Put the entries from the line containing "Click Later コンテンツカレンダー checkmark" through the last entry into a two-column CSV with columns named instruction and answer. Give one row per entry, put each field in quotation marks, replace line breaks with spaces, and leave out the pictures.

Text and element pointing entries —
□ □ □ □ □ □ □

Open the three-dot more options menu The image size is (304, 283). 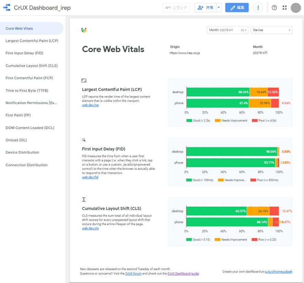(x=258, y=8)
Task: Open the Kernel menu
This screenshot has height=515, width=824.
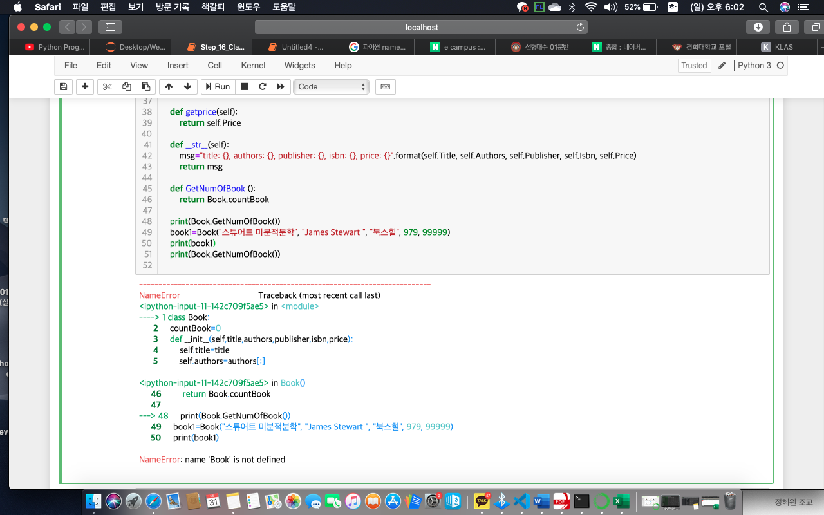Action: [x=253, y=66]
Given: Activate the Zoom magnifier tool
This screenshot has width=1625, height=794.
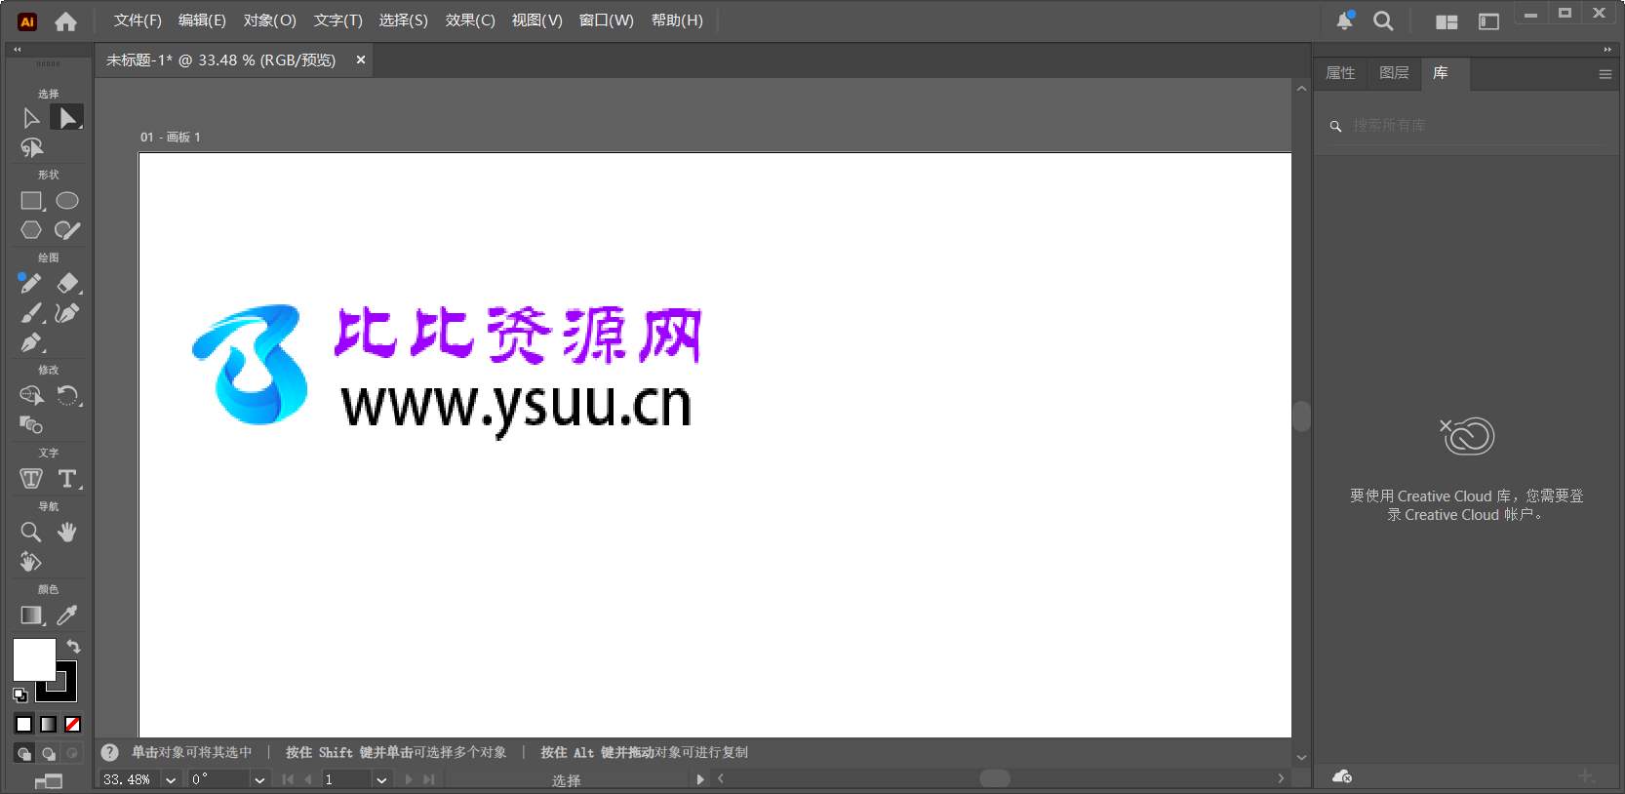Looking at the screenshot, I should tap(31, 533).
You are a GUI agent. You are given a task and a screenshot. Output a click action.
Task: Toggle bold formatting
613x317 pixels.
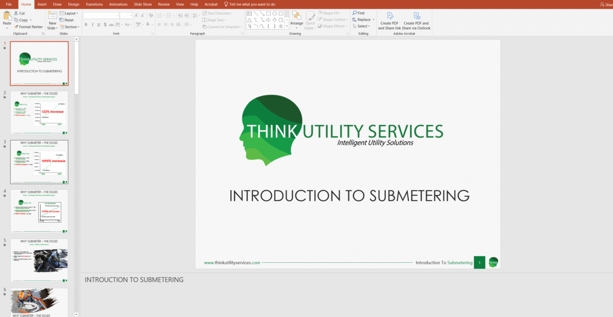point(86,24)
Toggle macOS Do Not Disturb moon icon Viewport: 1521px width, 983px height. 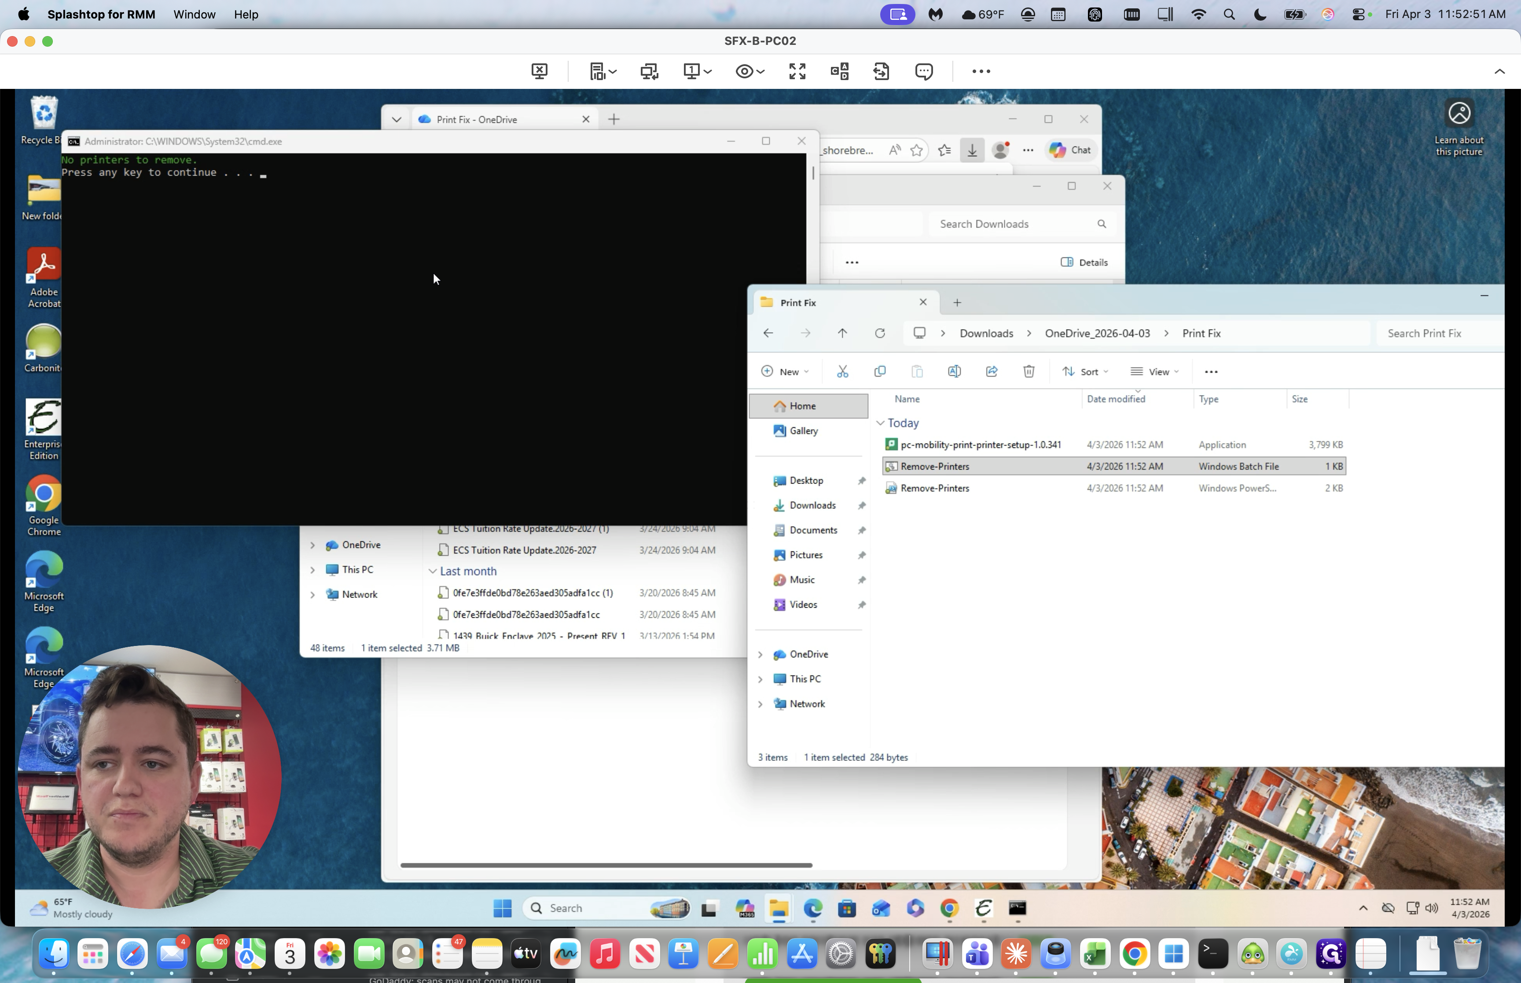tap(1259, 14)
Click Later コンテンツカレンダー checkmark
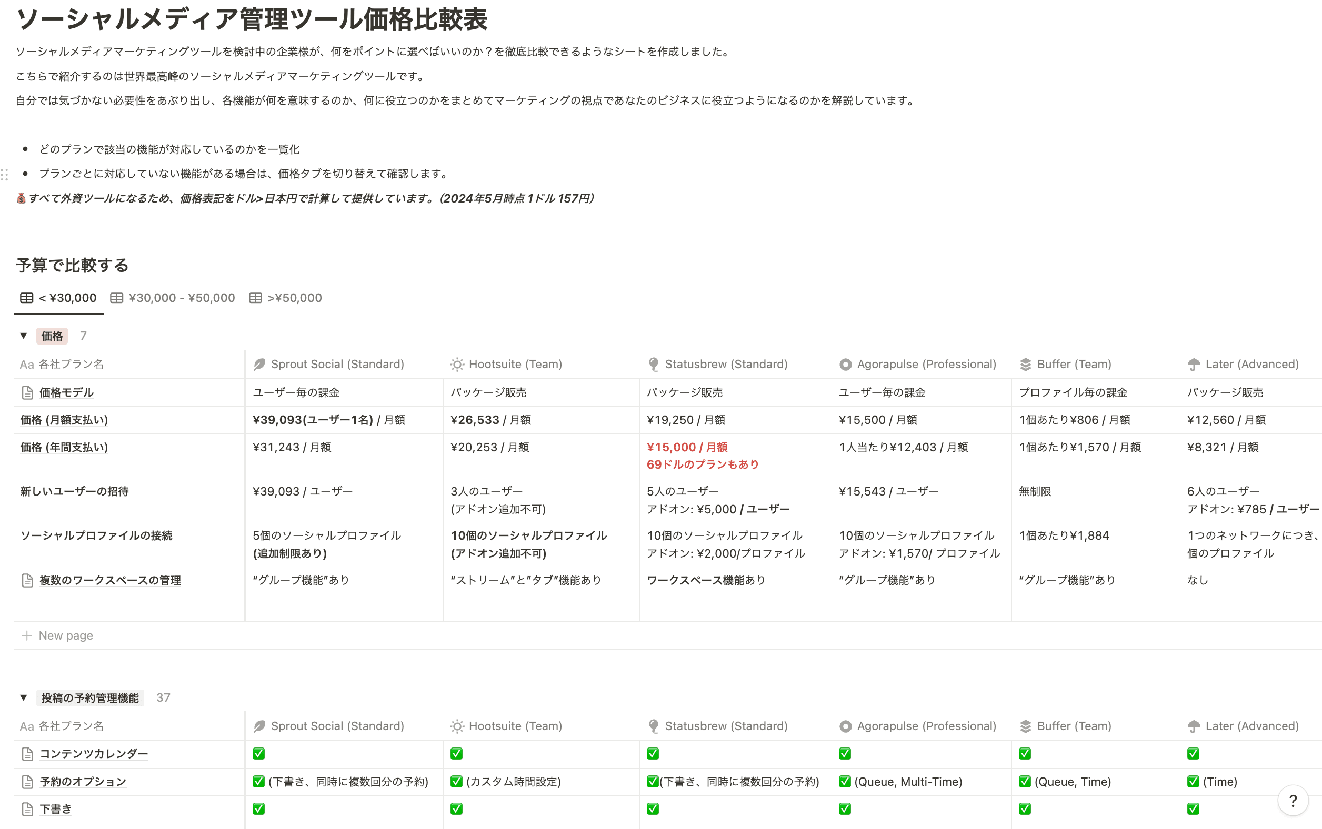Viewport: 1322px width, 829px height. click(x=1193, y=754)
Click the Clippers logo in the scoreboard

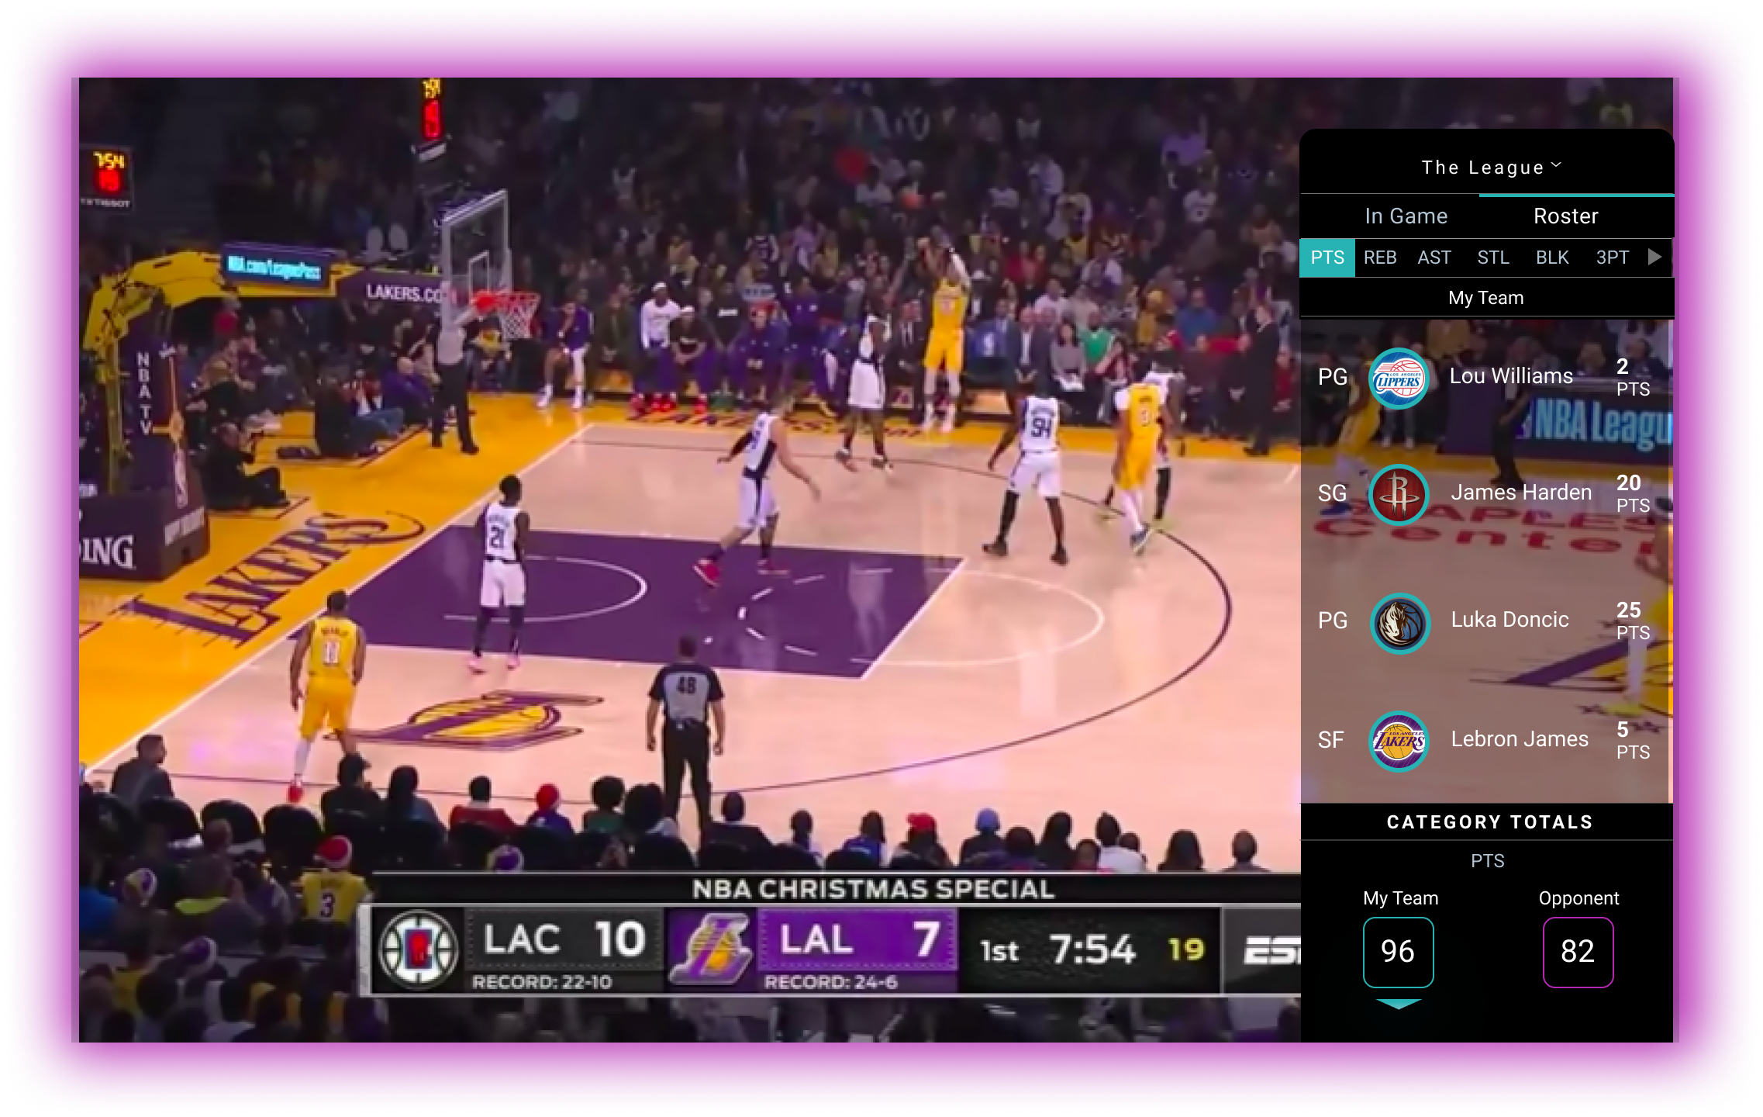point(419,950)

□ □ □ □ □ □ □

Exercise output —
instruction,answer
"Click Later コンテンツカレンダー checkmark","Viewport: 1322px width, 829px height. click(x=1193, y=754)"
"Click the Clippers logo in the scoreboard","point(419,950)"